Le Capitaine de vaisseau JEHENNE, commandant les canonnières fluviales depuis le 11 novembre 1915, prend aussi à la date du 18 mars 1916 le commandement supérieur des batteries de canonniers marins, en remplacement du Contre-amiral AMET rappelé au Service Général de la Marine.
 
Au commencement du mois d’avril 1916, les parcs de Toul et de Verdun sont ramenés à Mailly ; les services administratifs sont concentrés à Paris sous les ordres du Capitaine de frégate ECKENFELDER ; le commandant supérieur et son Etat-major suivent les différents déplacements de son quartier-général.
 
Le Commandant supérieur est représenté dans chaque armée par un Lieutenant de vaisseau qui est adjoint au commandant de l’A.L.G.P. de l’Armée et exerce le commandement des unités de marins qui s’y trouvent.
 
Dès le commencement d’avril 1916, le Capitaine de vaisseau JEHENNE envisage et poursuit la création des batteries mobiles de 16 en remplacement des matériels à poste fixe utilisés jusqu’alors.
• • • • •
Objectif:
Poursuivez le récit sur les batteries de canonniers marins en 1916 à partir de sa dernière phrase.

Données:
• • • • •
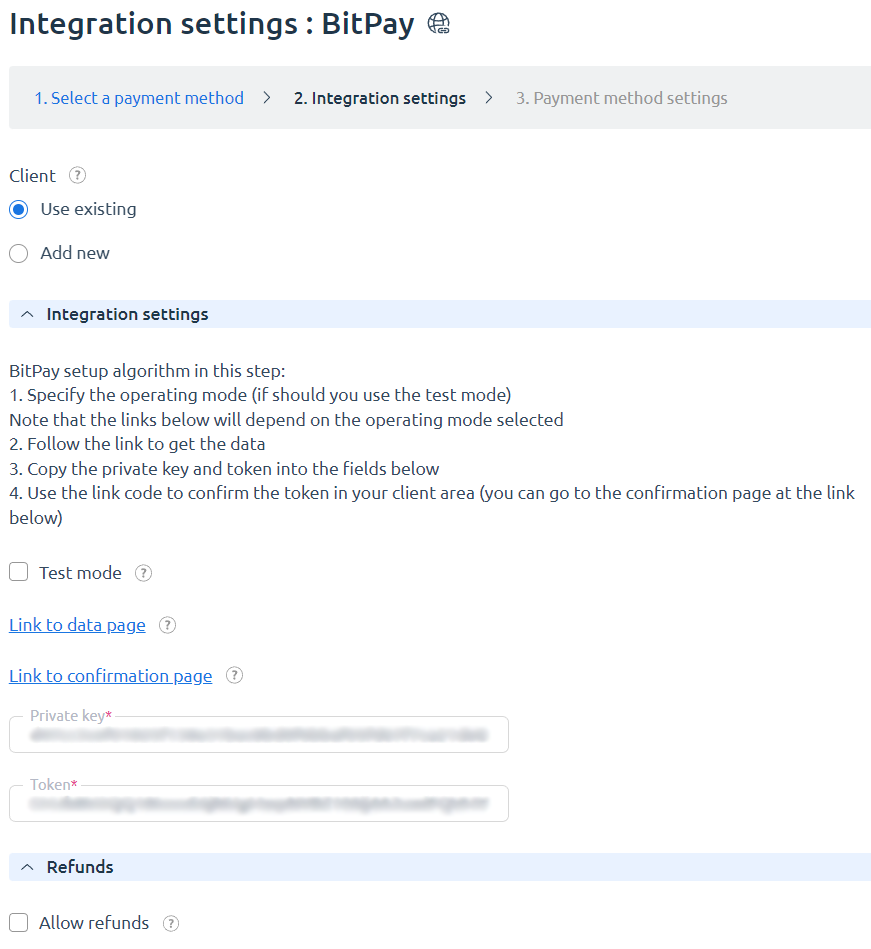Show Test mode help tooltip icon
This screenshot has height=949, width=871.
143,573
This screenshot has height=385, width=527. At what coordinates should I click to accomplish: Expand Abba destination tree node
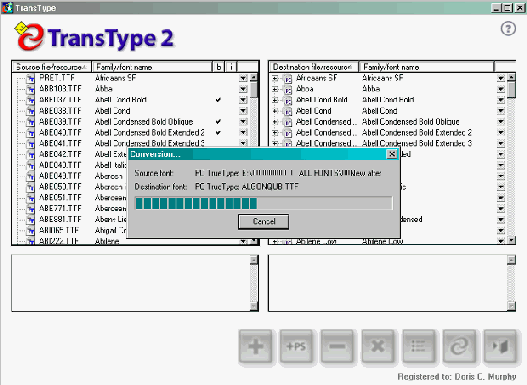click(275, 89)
• • • • •
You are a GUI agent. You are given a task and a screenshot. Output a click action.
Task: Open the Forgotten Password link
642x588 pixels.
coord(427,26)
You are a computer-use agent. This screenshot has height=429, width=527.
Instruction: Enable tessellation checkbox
• • • • •
Résultat obtenu:
 
Ces batteries mobiles sont destinées à remplacer progressivement les anciennes batteries organiques, à l’exception des 3ème et 5ème batteries qui restent affectées aux trains A.L.V.F.
 
Elles commencent à sortir en fin 1916 malgré de grosses difficultés.
 
En janvier 1917, l’A.L.G.P. est englobée dans la réserve générale d’artillerie lourde commandée par le Général de division BUAT.
 
Les unités de marins (batteries et canonnières) forment la 3ème division R.G.A.L. sous les ordres du Capitaine de vaisseau JEHENNE (nommé Contre-amiral le 23 février 1917).
 
Mais, les 3ème et 5ème batteries de marins armant les trains d’A.L.V.F. restent attachées à la 1ère division R.G.A.L. Elles sont d’abord commandées par des chefs d’escadron d’artillerie, mais le 1er août 1917, le Capitaine de corvette STAPFER prend le commandement du groupe de 305 et, le 14 janvier 1918, le Lieutenant de vaisseau KERDUDO est nommé au commandement du groupe de 19 ; l’expérience prouve qu’ils ne sont pas inférieurs à cette tâche.
 
Toutefois, les deux groupes créés sont incorporés dans les régiments d’artillerie de terre.
 
Pendant l’année 1917, onze batteries mobiles sont créées ainsi qu’une batterie de péniches portant chacune un canon de 19 modèle 70-93 et une batterie comprenant une péniche armée d’un canon de 24.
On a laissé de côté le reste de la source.